Mülk sahipleri hangi aşamada, nasıl dahil oldular sürece?
Ada temsilcileri ile de görüşmeler yaptık. Desteklediler bu çalışmayı; en başından yapılması gereken buydu dediler. Şu anda da rehberin uygulanması için en büyük çabayı yine dernek veriyor.
Fikirtepe için hazırlanan plan, İstanbul’un 1/100.000 ölçekli çevre düzeni planıyla nasıl ilişki kurmuştu?
İstanbul’un Çevre Düzeni Planı çok geç yapılmış bir plan; daha da önemlisi, eski imar planlama yaklaşımıyla hazırlanmış olması. Başka bir planlama yaklaşımı biliyor muyuz?
İstanbul’da her biri kent büyüklüğünde 39 ilçe var. Bunları, İstanbul tek bir kentmiş gibi planlayabilmek mümkün mü? Diyelim ki yaptık, ama onun üstüne 3. köprü, havaalanı, Kanal İstanbul gibi İstanbul’un kentsel kurgusunu altüst eden kararlar geldi.
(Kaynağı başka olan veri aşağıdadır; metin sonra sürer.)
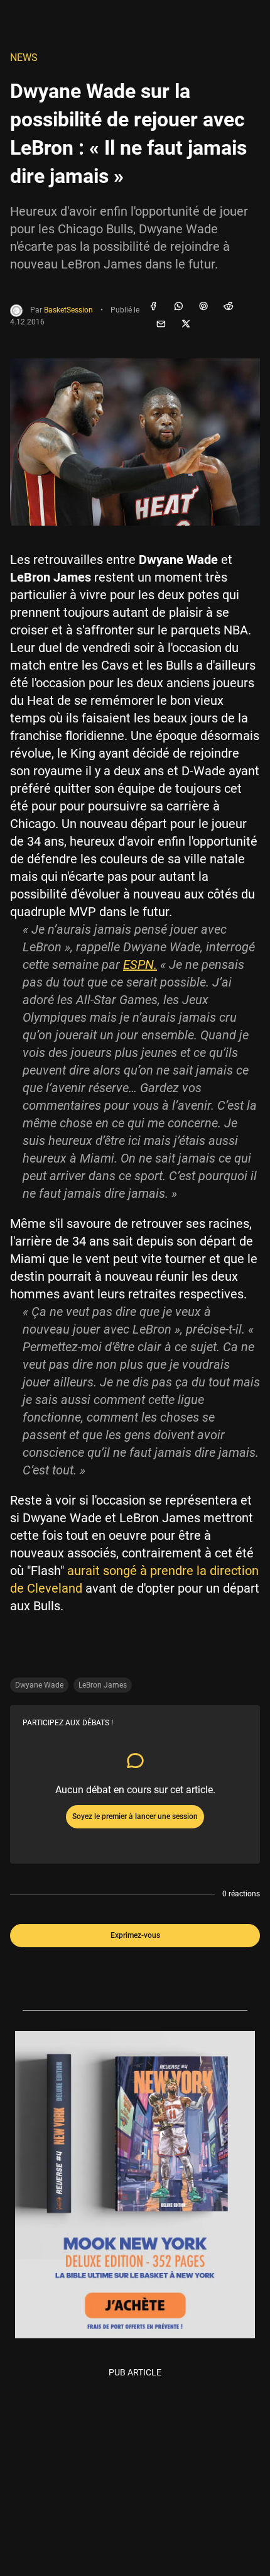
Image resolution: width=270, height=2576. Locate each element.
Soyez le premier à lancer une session (135, 1816)
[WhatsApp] (178, 307)
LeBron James (102, 1685)
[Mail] (161, 324)
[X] (186, 324)
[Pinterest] (203, 307)
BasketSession (68, 310)
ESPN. (140, 964)
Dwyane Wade (39, 1685)
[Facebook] (153, 307)
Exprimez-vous (135, 1935)
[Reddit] (228, 307)
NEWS (24, 58)
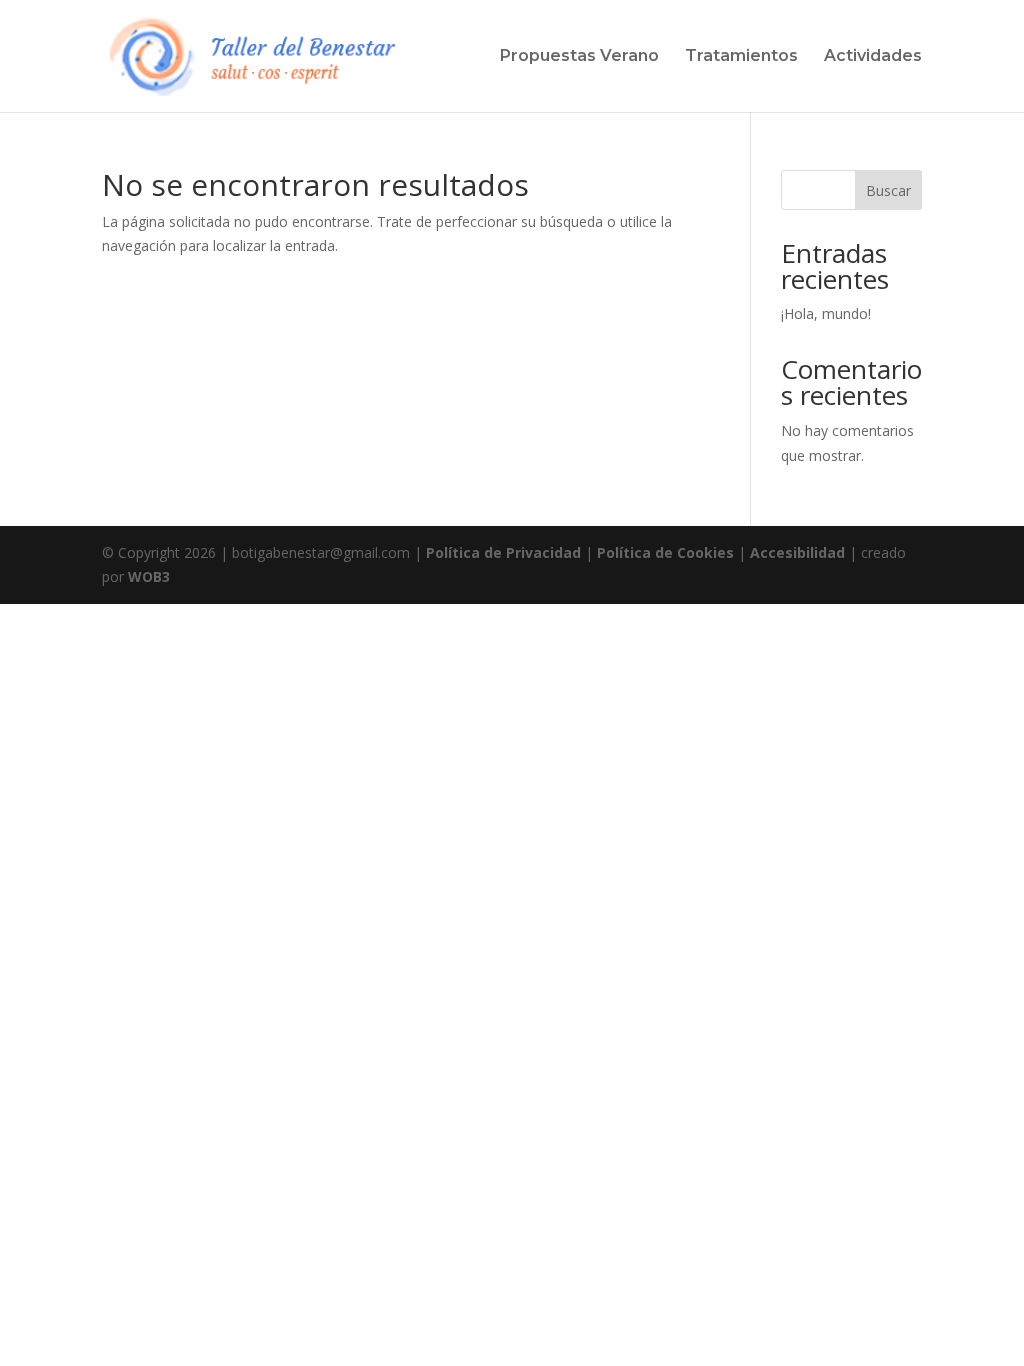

Şimdi Afet Yasası, o kadar güçlü bir yasa ki, bütün imar planları zaten iptal oldu. Değerin yüksek, yoğunluğun ve gelirin düşük olduğu alanlar riskli. Artık İstanbul’un Çevre Düzeni Planı var demeyelim bence.
İstanbul'da Kentsel Dönüşümün Geleceği ve Fikirtepe Çözüm Çalıştayı’nda konuşan GENAR Başkanı İhsan Aktaş, “Devlet bu projeyle kendi fikriyatının yaklaşımını revize ediyor” demişti. Ama 4 - 5 kere revize edilen bir projeden bahsediyoruz.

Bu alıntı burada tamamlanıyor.